そういうときにまず打ってほしいのが /doctor です。Claude Codeの状態をまとめて診断して、どこに問題がありそうかを教えてくれます。

/doctorは健康診断のようなもの

/doctor は、Claude Codeの入力欄に打ち込むスラッシュコマンド(スラッシュで始まる命令)です。名前のとおり、お医者さんの健康診断に近い役割をします。

打つと、インストールの状態、設定ファイルの読み込み、接続まわり(インターネットやアカウントとのつながり)など、いくつかの項目を順にチェックして、結果を一覧で出してくれます。問題なければ緑のチェック、あやしい箇所には印が付くので、どこを直せばいいか目星をつけられます。

スラッシュコマンドそのものに慣れていなければ、下の記事で一覧を見ておくと迷いません。

v2.1.178で見やすくなった

2026年6月15日の Claude Code v2.1.178 で、/doctor の表示が整理されました。

項目が枝分かれの一覧で並ぶようになり、各項目の状態を示すアイコンが分かりやすくなって、コマンド名も強調されるようになっています。以前より、どこが問題かをひと目で追えるようになりました。

実際の使いどころ

私が /doctor を頼るのは、だいたい次のような場面です。

起動時に見慣れないエラーが出たとき。まず /doctor で全体を見て、設定ファイルなのか接続なのか、当たりをつけます。これだけで、闇雲にあちこち触らずに済みます。

設定をいじった直後に動きが変わったとき。設定ファイルの読み込みでつまずいていないかを確認できます。前の朝の私のケースも、これで設定ファイルの記述ミスにたどり着けました。

人に質問する前にも有効です。「動きません」とだけ伝えるより、/doctor の結果を添えたほうが、答える側も原因を絞りやすい。これは社内で教えるときにも役立ちます。

見つかった問題を直してもらう

/doctor は切り分けの道具ですが、ただ診断するだけではありません。結果画面で f キーを押すと、見つかった問題をClaudeが直そうと試みてくれます。まず /doctor で現状を出し、f で修正を任せる。この流れだけでも、ちょっとした不調なら解消できることがあります。

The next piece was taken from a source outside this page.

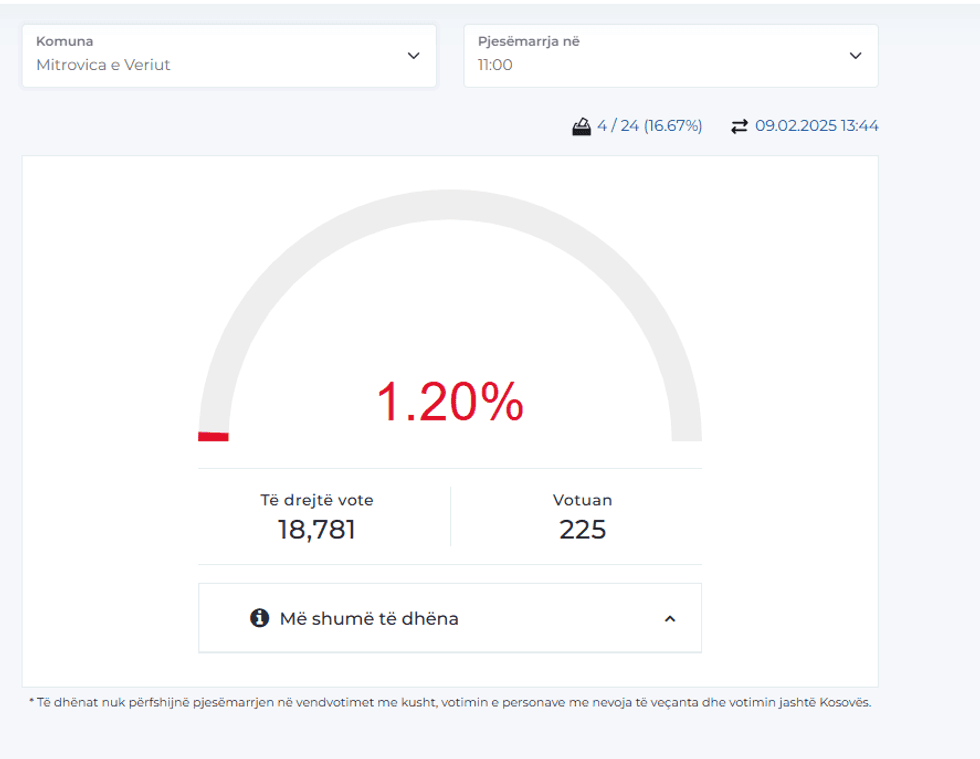Viewport: 980px width, 759px height.
Task: Click the 225 voted count
Action: (582, 530)

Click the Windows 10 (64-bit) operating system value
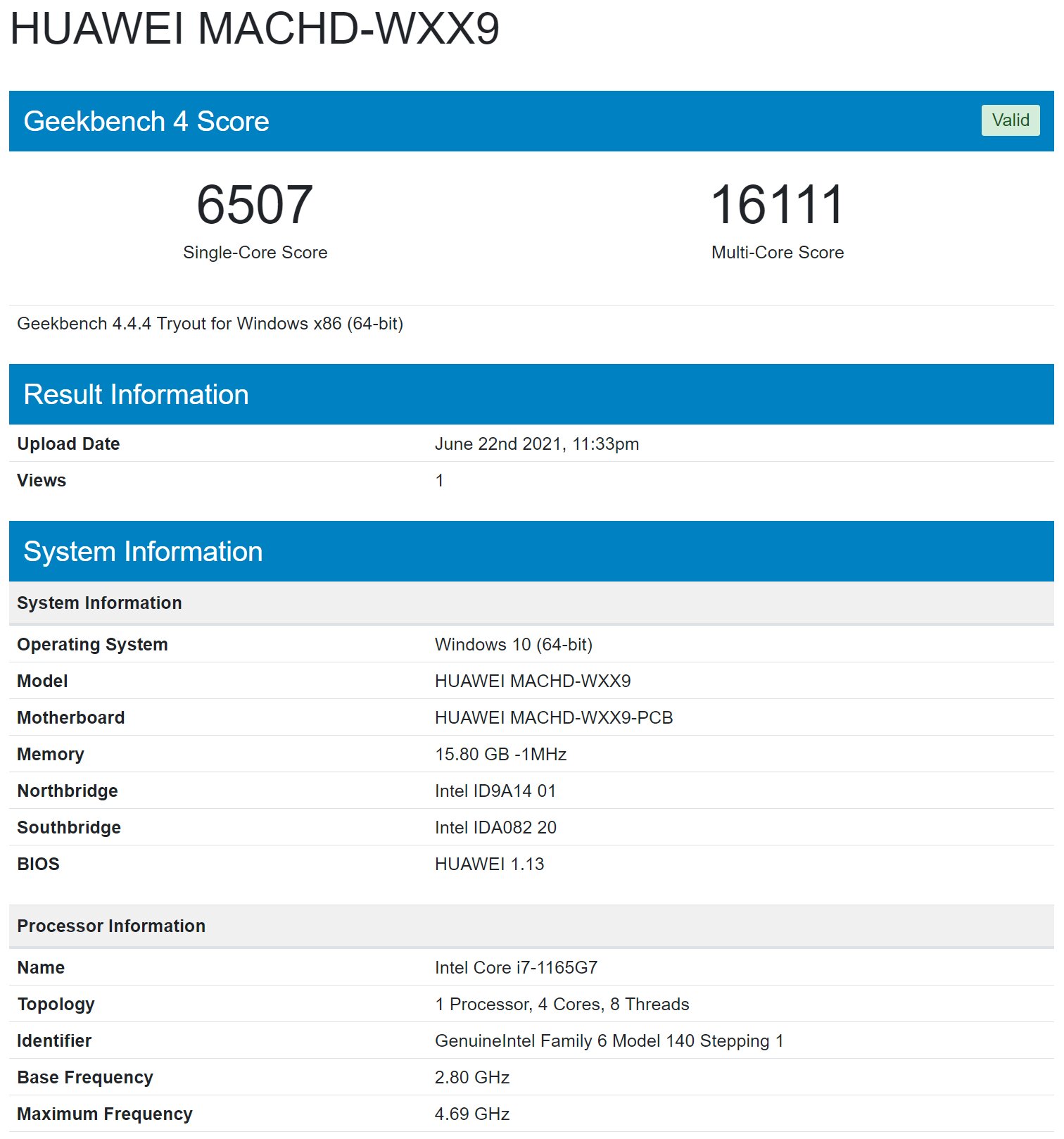[513, 645]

ただ、すべてが自動で直るわけではありません。よくあるのはバージョンが古いケースで、これは claude --version で確認して、古ければ claude update で更新するだけで直ることがあります(これらは入力欄ではなく、ターミナルで打ちます)。更新でつまずいたときの対処は別記事にまとめました。

動かないときに一番つらいのは、原因が見えないことです。/doctor は、その「見えない」を「ここがあやしい」まで持っていってくれる。直し方そのものより、まず落ち着いて現在地を確かめる。詰まったら、深呼吸して /doctor から始めてみてください。